> DOCUMENT SECTION:
+ + +
The same technology that lights up your LCD screen is now helping scientists at The Australian National University to unlock the secrets of living cells.

To truly understand life, biologists need to do more than just see the tiny structures inside a cell; they need to watch how the molecules that build those structures move.

Biophysicists from The John Curtin School of Medical Research, Dr Avinash Upadhya, Dr Yean Jin (Daniel) Lim, and Dr Woei Ming (Steve) Lee, recently published the findings in Optics Express.

The advancement has been achieved by incorporating a device called a Spatial Light Modulator (SLM).

An SLM is like a high-tech version of the LCD screen in your phone or laptop. It's a grid of microscopic elements, such as tiny mirrors or liquid crystals, that can be programmed individually to control light.

But instead of forming a picture to view, the SLM device is used to precisely shape and direct a powerful laser beam inside a microscope.

The Optical Biofluidic Imaging Group at JCSMR combined digital light control by SLM with two existing techniques: HILO-TIRF, for clear imaging near the cell's edge, and Fluorescence Recovery After Photobleaching or FRAP, used to measure molecular speed.
+ + +
Continue the article about the ANU microscope that uses a spatial light modulator, starting right after its last sentence.

> Stored records:
+ + +
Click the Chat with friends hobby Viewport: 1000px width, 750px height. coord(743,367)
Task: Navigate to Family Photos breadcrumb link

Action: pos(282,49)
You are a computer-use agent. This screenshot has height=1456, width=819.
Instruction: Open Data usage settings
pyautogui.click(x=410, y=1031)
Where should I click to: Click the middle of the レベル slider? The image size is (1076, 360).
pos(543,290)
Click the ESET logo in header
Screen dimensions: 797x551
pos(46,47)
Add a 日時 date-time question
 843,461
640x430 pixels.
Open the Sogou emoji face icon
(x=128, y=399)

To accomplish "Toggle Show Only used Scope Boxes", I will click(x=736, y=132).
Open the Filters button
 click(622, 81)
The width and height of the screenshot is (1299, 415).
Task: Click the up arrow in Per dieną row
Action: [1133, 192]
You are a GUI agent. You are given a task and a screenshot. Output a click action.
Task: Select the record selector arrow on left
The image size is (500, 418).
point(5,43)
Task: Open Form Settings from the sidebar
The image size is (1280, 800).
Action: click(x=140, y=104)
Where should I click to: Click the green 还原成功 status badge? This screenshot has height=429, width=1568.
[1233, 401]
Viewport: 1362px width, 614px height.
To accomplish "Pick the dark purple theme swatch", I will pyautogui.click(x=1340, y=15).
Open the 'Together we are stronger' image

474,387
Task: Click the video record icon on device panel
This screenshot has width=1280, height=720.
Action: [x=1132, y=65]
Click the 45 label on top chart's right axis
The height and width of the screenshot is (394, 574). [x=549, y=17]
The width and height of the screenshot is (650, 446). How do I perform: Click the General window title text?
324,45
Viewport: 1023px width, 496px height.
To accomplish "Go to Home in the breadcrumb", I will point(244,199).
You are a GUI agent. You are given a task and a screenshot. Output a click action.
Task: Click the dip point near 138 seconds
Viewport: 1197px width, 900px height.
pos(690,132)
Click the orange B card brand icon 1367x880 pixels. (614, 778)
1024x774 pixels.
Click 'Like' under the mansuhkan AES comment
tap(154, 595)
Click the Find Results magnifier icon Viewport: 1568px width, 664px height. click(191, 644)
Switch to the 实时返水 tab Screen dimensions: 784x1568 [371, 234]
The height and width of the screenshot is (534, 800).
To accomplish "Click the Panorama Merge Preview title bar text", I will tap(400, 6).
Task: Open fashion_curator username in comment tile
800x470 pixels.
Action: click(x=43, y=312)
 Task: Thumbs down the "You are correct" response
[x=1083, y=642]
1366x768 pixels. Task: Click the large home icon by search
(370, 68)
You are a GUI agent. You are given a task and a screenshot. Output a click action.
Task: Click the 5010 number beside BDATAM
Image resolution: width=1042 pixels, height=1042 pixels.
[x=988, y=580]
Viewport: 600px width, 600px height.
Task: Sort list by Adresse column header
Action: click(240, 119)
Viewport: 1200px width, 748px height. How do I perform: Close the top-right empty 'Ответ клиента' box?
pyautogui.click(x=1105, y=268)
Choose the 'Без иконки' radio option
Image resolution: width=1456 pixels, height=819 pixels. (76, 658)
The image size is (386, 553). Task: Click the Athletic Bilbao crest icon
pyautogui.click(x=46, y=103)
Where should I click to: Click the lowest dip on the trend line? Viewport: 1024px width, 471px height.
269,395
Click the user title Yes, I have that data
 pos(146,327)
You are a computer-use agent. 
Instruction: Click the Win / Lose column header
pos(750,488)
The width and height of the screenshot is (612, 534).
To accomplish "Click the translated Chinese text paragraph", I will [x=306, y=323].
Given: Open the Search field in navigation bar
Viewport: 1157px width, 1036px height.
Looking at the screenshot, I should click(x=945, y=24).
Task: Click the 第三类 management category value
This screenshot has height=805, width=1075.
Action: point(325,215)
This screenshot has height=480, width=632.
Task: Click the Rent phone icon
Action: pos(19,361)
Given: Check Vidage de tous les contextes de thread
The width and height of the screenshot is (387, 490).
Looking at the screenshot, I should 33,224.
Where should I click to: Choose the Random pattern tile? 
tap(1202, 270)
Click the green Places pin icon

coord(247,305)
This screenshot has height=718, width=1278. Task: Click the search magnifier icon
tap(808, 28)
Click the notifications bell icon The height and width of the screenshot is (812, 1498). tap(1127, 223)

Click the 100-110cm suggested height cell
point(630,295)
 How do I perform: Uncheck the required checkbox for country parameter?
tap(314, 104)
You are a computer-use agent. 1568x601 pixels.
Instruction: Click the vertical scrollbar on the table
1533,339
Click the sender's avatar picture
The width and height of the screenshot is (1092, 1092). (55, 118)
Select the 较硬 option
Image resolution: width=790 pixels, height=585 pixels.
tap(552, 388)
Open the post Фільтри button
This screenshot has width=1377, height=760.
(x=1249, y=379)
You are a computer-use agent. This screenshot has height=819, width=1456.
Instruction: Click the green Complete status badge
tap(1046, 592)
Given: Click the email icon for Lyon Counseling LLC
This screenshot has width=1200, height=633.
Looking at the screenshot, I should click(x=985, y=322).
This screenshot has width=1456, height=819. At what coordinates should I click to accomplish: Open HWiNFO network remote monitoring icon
+ + +
> ANSWER AREA:
Their breakthrough is that the SLM acts as a dynamic light mask, allowing scientists to instantly project multiple, intricate light patterns onto the cell. With the FRAP technique, this means a laser can now ‘tag’ and track the movement of molecules at multiple locations simultaneously. Previously, this was a tedious, one-spot-at-a-time process.

By using precision to steer light, the new method can dramatically speed up complex experiments. Offering researchers a more efficient and powerful tool for studying the rapid, dynamic processes of life, including how cells signal to one another and how diseases like cancer spread.